Source excerpt:
----------
Delicious chocolate roll cake

Delicious chocolate roll cake

Oh those chocolate cake cravings!  They will not relent until they are satisfied with the real thing.  I’ve tried eating a piece of candy or cocoa-covered almonds but to no avail….a chocolate cake craving must be met with the real thing and quickly too.  No store-bought cake will do and there are no decent bakeries or pastry shops in this city so I needed a recipe that was fairly quick to make but rich in taste.  My favorite baking book came through once again but with a few adjustments.  The roll cake recipe in the book calls for marshmallow creme in the filling but since I didn’t have enough left in the cupboard and I certainly didn’t want to waste time running to the store, I decided on something even better…a whipped ganache filling.   I’ve made ganache in the past but only the type used to pour over a cake or pastry so whipped ganache was new to me.  This baking book did not have a whipped ganache recipe so in my hurry to get this cake made and silence those chocolate demons, I failed to thoroughly research whipped ganache and used a faulty recipe from  Ganache must NOT be overwhipped.  The recipe I used failed to mention this so mine turned out a bit grainy……I tried fixing it by cooling it and re-whipping….Fail.  I tried to warm the ganache and re-whip it…..Fail.  Lessons learned: there is no way to rescue over-whipped ganache and always take the time to do the proper research when it comes to making something new.  So the filling was darker than what it should have been and not so smooth but it tasted so good.
----------
Word and element locating data

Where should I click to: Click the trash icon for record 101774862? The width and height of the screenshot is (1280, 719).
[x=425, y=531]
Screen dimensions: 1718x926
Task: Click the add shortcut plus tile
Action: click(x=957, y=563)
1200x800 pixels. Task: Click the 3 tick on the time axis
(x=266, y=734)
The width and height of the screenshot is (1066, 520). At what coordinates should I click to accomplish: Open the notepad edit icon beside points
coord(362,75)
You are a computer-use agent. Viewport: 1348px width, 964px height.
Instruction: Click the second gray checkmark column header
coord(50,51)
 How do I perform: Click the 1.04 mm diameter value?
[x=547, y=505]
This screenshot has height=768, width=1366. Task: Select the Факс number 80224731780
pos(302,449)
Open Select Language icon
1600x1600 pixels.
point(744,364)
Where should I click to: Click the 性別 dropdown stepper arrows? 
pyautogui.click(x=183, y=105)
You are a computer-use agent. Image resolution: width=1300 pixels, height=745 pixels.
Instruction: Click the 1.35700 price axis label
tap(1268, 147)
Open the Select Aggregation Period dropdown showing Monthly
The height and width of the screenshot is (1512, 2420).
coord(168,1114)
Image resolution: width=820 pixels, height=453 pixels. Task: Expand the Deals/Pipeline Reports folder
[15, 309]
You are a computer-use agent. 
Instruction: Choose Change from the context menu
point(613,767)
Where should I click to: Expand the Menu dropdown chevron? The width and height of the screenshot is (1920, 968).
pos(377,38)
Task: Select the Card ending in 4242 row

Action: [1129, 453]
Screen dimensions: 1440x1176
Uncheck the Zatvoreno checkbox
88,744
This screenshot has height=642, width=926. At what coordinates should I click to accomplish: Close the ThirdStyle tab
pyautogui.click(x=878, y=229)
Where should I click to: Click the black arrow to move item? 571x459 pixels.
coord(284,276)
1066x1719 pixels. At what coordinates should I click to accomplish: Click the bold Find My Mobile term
----------
Exercise description: From the chocolate roll cake post, list each flaw the writer reports in how the ganache filling turned out.

Response:
- It turned out a bit grainy.
- It was darker than it should have been.
- It was not so smooth.